Saved data entries:
== Segment start ==
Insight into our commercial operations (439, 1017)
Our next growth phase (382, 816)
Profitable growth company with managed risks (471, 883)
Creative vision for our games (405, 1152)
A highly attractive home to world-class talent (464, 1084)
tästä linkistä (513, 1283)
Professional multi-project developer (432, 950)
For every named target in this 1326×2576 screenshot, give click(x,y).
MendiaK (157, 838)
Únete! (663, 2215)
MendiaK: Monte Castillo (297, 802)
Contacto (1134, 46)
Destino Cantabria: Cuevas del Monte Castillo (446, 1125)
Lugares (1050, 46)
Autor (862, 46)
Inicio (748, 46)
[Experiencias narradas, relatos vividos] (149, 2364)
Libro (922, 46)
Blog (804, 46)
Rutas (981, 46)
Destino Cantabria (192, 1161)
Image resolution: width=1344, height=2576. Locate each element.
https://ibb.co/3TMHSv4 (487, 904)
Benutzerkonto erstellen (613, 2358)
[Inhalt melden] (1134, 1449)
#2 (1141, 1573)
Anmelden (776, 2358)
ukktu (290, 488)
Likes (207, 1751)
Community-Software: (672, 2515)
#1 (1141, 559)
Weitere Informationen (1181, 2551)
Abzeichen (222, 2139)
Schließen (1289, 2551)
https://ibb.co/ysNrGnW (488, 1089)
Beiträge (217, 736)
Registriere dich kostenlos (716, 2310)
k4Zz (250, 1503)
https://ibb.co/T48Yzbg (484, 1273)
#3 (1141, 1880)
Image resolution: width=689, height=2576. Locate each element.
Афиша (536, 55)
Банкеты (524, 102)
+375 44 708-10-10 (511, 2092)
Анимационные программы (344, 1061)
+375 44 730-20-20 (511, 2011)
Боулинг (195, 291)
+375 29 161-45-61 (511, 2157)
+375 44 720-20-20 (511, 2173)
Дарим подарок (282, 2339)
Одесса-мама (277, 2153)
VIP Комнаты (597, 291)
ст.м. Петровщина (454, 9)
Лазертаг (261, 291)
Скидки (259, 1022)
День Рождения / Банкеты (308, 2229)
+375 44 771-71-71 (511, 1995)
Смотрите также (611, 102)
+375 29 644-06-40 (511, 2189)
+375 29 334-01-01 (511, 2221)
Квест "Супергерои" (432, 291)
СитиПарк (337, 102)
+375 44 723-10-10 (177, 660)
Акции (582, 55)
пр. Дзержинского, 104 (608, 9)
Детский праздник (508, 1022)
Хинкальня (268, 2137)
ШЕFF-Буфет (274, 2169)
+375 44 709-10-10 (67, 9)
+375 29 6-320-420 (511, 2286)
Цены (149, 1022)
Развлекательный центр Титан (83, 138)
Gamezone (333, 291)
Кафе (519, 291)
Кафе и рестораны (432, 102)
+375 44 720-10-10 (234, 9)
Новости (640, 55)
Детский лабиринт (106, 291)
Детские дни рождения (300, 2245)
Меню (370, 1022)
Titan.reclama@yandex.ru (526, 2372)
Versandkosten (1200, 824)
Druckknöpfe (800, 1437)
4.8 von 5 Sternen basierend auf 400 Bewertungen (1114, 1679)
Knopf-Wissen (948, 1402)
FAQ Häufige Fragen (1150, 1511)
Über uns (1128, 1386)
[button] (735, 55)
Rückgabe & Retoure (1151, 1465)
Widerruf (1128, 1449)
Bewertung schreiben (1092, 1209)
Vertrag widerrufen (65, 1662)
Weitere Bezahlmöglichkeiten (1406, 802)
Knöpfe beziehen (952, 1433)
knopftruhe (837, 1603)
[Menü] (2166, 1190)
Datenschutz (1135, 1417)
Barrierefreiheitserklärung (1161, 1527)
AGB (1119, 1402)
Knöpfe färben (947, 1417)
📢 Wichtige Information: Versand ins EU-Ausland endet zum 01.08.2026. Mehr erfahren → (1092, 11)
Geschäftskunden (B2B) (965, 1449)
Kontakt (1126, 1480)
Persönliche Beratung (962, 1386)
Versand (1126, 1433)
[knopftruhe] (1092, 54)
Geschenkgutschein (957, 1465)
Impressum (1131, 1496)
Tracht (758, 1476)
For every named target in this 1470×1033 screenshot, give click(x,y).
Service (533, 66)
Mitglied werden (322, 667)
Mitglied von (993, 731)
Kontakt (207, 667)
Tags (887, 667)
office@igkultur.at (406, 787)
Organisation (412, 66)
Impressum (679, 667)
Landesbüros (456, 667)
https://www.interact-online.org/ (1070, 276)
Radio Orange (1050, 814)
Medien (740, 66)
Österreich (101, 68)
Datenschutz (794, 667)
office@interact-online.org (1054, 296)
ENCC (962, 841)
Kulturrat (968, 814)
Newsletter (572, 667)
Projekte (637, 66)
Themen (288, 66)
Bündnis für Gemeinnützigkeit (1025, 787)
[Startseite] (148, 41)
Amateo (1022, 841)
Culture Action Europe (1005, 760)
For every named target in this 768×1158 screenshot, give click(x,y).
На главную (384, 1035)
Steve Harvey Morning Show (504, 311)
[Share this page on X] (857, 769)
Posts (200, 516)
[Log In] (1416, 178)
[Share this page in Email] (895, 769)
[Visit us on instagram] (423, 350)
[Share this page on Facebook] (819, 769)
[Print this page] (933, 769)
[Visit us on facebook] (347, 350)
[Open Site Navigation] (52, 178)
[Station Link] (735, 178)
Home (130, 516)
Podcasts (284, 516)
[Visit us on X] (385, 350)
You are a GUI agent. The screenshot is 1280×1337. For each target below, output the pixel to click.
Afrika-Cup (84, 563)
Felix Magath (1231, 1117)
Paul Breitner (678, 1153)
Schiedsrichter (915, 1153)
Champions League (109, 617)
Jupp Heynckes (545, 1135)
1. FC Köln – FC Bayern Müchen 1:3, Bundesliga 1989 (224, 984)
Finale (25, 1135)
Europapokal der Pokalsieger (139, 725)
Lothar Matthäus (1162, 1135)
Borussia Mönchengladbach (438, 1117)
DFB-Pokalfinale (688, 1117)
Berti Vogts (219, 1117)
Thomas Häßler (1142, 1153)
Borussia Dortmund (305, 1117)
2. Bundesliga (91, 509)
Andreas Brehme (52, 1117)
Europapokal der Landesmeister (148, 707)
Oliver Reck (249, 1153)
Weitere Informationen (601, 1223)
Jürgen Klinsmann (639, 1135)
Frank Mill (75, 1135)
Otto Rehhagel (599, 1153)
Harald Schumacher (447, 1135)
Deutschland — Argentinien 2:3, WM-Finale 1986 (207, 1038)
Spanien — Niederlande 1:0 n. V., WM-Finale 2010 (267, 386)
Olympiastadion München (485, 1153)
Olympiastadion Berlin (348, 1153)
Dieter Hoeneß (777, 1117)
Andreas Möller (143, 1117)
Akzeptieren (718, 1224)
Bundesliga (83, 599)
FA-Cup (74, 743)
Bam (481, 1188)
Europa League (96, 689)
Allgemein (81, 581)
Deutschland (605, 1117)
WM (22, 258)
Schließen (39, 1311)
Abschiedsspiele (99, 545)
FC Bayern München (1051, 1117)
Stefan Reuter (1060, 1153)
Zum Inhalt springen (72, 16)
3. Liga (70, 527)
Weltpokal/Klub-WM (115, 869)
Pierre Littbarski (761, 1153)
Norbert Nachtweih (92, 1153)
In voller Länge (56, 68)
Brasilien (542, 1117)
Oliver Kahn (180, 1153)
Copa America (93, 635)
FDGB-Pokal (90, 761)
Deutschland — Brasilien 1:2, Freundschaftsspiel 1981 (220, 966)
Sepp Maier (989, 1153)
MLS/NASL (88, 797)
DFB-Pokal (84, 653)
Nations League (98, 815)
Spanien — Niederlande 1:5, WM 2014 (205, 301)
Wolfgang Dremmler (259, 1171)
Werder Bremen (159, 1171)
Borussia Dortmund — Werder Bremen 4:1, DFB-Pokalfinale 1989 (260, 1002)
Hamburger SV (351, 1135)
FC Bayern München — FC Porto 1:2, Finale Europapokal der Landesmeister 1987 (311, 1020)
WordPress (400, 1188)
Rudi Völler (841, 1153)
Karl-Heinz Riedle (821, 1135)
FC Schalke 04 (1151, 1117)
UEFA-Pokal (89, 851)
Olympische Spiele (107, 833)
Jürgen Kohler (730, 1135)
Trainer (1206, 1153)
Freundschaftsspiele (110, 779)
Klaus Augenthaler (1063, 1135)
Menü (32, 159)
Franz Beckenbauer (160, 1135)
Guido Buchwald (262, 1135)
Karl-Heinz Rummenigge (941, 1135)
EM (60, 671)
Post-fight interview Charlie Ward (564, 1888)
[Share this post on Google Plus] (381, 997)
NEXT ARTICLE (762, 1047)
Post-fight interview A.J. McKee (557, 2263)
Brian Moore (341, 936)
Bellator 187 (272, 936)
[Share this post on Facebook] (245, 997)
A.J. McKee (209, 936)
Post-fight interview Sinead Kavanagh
== Segment end ==
### TASK DESCRIPTION
Each line of the records that contains the string "Europapokal" must be copied.

### COMPLETED TASK
Europapokal der Pokalsieger (139, 725)
Europapokal der Landesmeister (148, 707)
FC Bayern München — FC Porto 1:2, Finale Europapokal der Landesmeister 1987 (311, 1020)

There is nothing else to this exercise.